CIO: 3 Questions to Ask about your Enterprise Data Lake
Today’s CIOs are no strangers to the concept of the Enterprise Data Lake. Often times, an enterprise data lake is viewed as a panacea for all a CIO’s data ills, including being viewed as the ‘holy grail’ for those trying to spur digital transformation. Yet many CIOs are still struggling to see the payoffs from such data lake investments.
Well known Big Data commentator, Bernard Marr, observed that this is likely the result of disconnected goals and lack of communications between professionals working directly with enterprise data, and those responsible for business performance. In fact, based on a recent study from The Economist, although seventy percent of business executives rated sales and marketing analytics as ‘very’ or ‘extremely important’, only two percent say they have achieved ‘broad, positive impact.’ A similar study by research firm Gartner said: the maturity of businesses and how they use Business Intelligence effectively is still low with only five percent of respondents indicating they have the ability to completely take advantage of advanced analytics.
While both studies reveal the gap between data analysts and decision makers in analytics initiatives, what they overlook is the role data lakes play in amending such disconnections. Ultimately, CIOs need to take a more strategic approach to enterprise data lakes. Here are three questions CIOs should ask themselves in order to reap the full benefits of their data lakes.
Q. Do You Have a Cohesive Strategy for Your Data Lake?
It seems almost instinctive for CIOs to start any data lake initiative by considering to what extent their data lake will be used and build a strategy accordingly.

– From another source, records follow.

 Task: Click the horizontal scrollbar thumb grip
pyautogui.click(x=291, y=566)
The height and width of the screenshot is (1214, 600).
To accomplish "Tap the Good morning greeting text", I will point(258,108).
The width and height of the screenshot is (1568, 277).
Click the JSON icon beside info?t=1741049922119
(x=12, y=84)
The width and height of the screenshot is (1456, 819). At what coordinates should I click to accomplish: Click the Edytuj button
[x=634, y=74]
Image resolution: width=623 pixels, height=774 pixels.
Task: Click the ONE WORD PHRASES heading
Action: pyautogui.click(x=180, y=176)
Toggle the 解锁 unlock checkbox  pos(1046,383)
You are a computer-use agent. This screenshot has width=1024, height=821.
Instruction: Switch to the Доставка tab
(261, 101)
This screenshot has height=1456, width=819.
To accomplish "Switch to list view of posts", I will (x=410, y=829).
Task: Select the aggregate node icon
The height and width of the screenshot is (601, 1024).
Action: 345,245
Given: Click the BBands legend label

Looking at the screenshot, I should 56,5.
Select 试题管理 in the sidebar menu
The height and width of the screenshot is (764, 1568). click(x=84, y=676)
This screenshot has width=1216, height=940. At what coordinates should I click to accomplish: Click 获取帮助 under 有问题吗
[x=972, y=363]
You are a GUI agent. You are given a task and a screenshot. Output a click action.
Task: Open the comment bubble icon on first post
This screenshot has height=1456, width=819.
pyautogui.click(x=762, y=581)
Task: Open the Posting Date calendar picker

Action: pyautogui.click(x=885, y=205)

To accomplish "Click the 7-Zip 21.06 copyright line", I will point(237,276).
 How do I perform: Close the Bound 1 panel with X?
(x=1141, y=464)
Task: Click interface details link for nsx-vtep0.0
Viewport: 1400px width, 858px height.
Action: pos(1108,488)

Who will provide data, which departments, which data sets, and who will consume the data? These are important questions to ask when CIOs are determining their data lake strategy.
Choosing a data lake technology, e.g. Hadoop or Amazon S3, is only step one of the journey and does not guarantee success. In order to achieve a true ‘victory’, a CIO’s strategy needs to not only consider the technology used, but more importantly, the people and processes required to make the most effective use of the data lake. Hence, they need to find the right tools (Hadoop or other related Big Data technologies): train their teams with the right skill sets and implement processes to facilitate effective use of the information; and enable access without losing control of data governance or compliance.
Often times, ‘data is simply dumped into the data lake’ without prior planning of how it’s going to be used, and only a handful of highly skilled data scientists who master advanced techniques such as predictive analytics or machine learning can make use of it. If a data lake is built without proper enablement of people or establishment of process, CIOs will end up facing an array of disparate systems and solutions that, in the end, can’t connect or scale, making it impossible to keep up with escalating business needs and data demands and recreating yet another accidental architecture.
Q. Is Your Data Lake At Risk of Becoming Another Silo?
For years, CIOs struggled to break the silos created by the use of point solutions for ERP, CRM, Enterprise Data Warehouse (EDW), Cloud and on-premises applications.
A data lake makes it possible to create a centralized repository for connecting all this data together. However, if the enterprise data lake is not leveraged appropriately, it often ends up being just a data dump or worse still a ‘data swamp’—wherein no one with access can make sense of the information and put it to good use.
First, rules need to be provided on how data collected from different source systems can be connected, often referred to as ‘data ingestion’, and thereafter blended to form a consolidated view of enterprise information. For example, leveraging a data lake to build a 360-degree view of each customer requires integration of not only marketing data across different channels, but also data from finance and CRM systems. Secondly, a metadata model should be put in place to facilitate search, understanding and reuse of data across departments. Without proper metadata management in place, business users will simply be lost in the ‘abyss’ of information. It takes huge efforts to make use of data in the first place, not to mention how to enable employees to collaborate on various data sets so that it can be reused to provide broader-reaching business value.
CIOs need to understand that enterprise data lakes are at the core of enabling critical business initiatives, but only when you leverage the full potential of your data lake to connect, consolidate, share and reuse data, can the broader organization benefit from data lake initiatives.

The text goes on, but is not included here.